• READING PASSAGE:
· · · · ·

Unfortunately, MoCap and Vicon systems support only a narrow range of subjects, clothing, and scenarios. To overcome these constraints, synthetic data has become increasingly popular, leveraging parametric 3D human models rendered in engines like Blender and Unreal Engine (Black et al., 2023; Saini et al., 2022). However, most of them have significant limitations. Many are generated by compositing human figures onto static backgrounds (Black et al., 2023; Ebadi et al., 2022) or capturing single-frame images rather than full video sequences (Saini et al., 2022; Yang et al., 2023), often leading to artifacts such as floating humans and incoherent placements (Ebadi et al., 2022; Pumarola et al., 2019). Clothing representation is another challenge, as most SMPL-based datasets lack 3D clothing (Varol et al., 2017) or rely on explicit point-cloud-based models (Heming et al., 2020; Su et al., 2023; Wang et al., 2024a), which are difficult to edit and integrate into simulations. This is partly due to their use in rendering engines without physics simulation and the predominant research focus on human shape over clothing dynamics. Commercial solutions like RenderPeople 23 or CLO 24 offer realistic clothed human models, but freely available datasets with animated clothed SMPL humans remain rare. Notable exceptions include Cloth3D (Bertiche et al., 2020) and BEDLAM (Black et al., 2023).
As discussed in Section 1, existing datasets are often inadequate for robotics. They lack key information needed for autonomous systems, such as camera states, IMU readings, scene depth, and point-cloud data. Additionally, they are non-interactive, limiting their applicability in developing autonomous systems that must respond to human movement in real-time. Advancing robotics research in dynamic environments requires integrating animated human assets into realistic, robot-focused simulations, particularly for tasks like obstacle avoidance and Active V-SLAM.
In GRADE, we use Cloth3D and AMASS as primary sources of animated human models for indoor dynamic environments. Cloth3D provides diverse, physically plausible clothing deformations, while AMASS offers a large corpus of high-quality human motion sequences. To integrate them into Isaac Sim, we developed a custom SMPL converter, detailed in Section 3.1.3. Note that Isaac Sim also supports realistic physics-based clothing simulation, but we do not use this capability in this work.
3. Materials and methods
Following the logical structure depicted in Figure 2, we outline here the key components of GRADE: asset preparation and placement (Section 3.1), robot creation and control (Section 3.2), simulation management (Section 3.3), and post-processing tools (Section 3.4). Recap of the main components of the GRADE framework. With a blue background, we highlight the software developed within this work’s scope and reference the specific repository in the footnotes.
3.1. (Non-)Rigid assets preparation and placement
Isaac Sim relies on the Universal Scene Description (USD) format, thus requiring the conversion of assets into USD files before their integration into the simulations. This process poses several challenges, as many objects or complex animated models cannot be easily or directly converted. Nonetheless, adopting the USD format significantly enhances the overall flexibility of the system, enabling the inclusion of assets from various sources, including UE, Blender, AutoCAD, Maya, and more, through Omniverse Connectors 25 and custom software—a common limitation for other simulation tools, such as Gazebo or Habitat.

· · · · ·

• SUPPLIED DATA:
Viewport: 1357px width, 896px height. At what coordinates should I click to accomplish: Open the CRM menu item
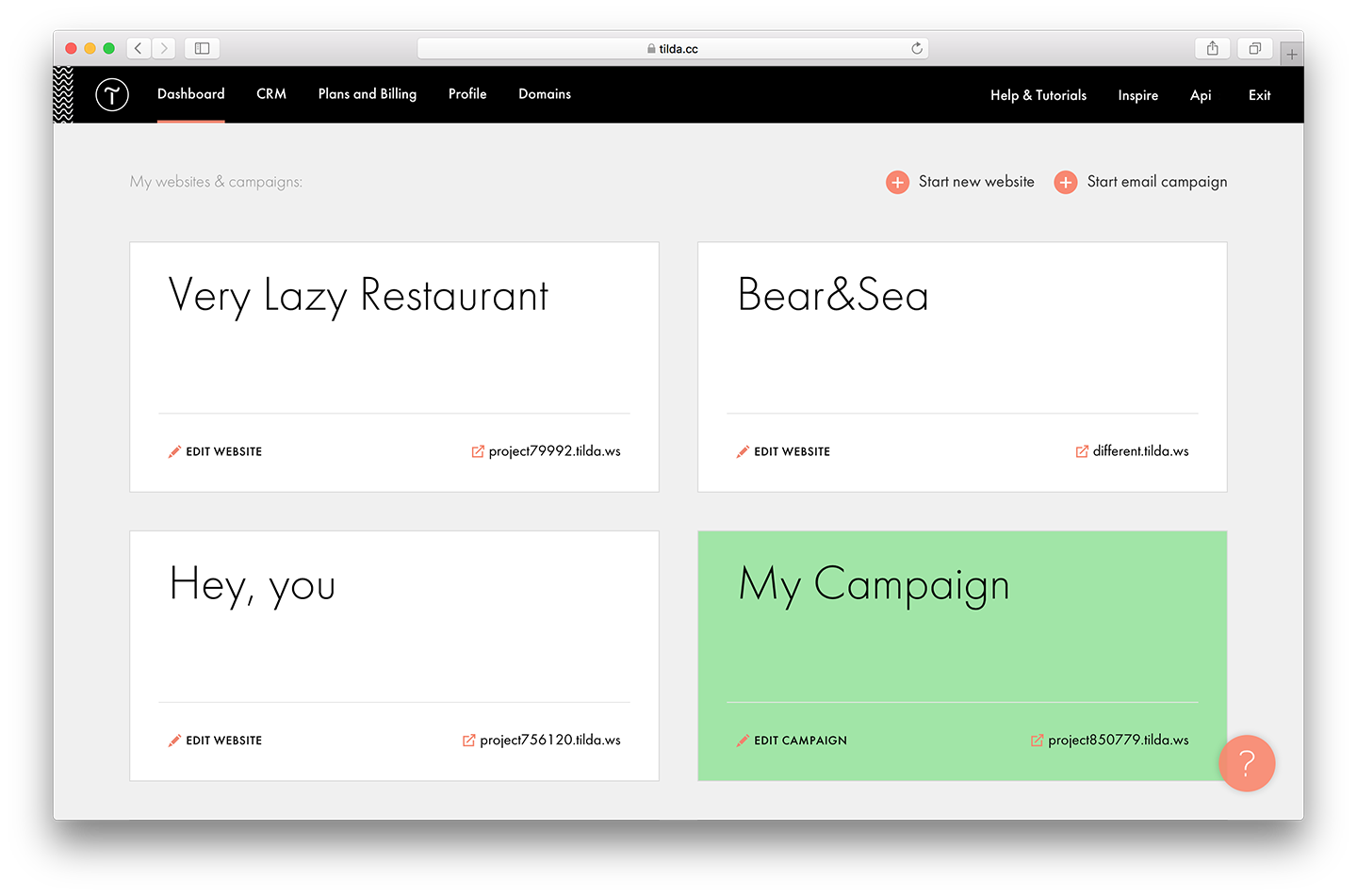pos(271,94)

· · · · ·

List the key information for autonomous systems that, according to the text on the GRADE simulation framework, existing datasets lack.

• EXERCISE ANSWER: Camera states, IMU readings, scene depth, and point-cloud data.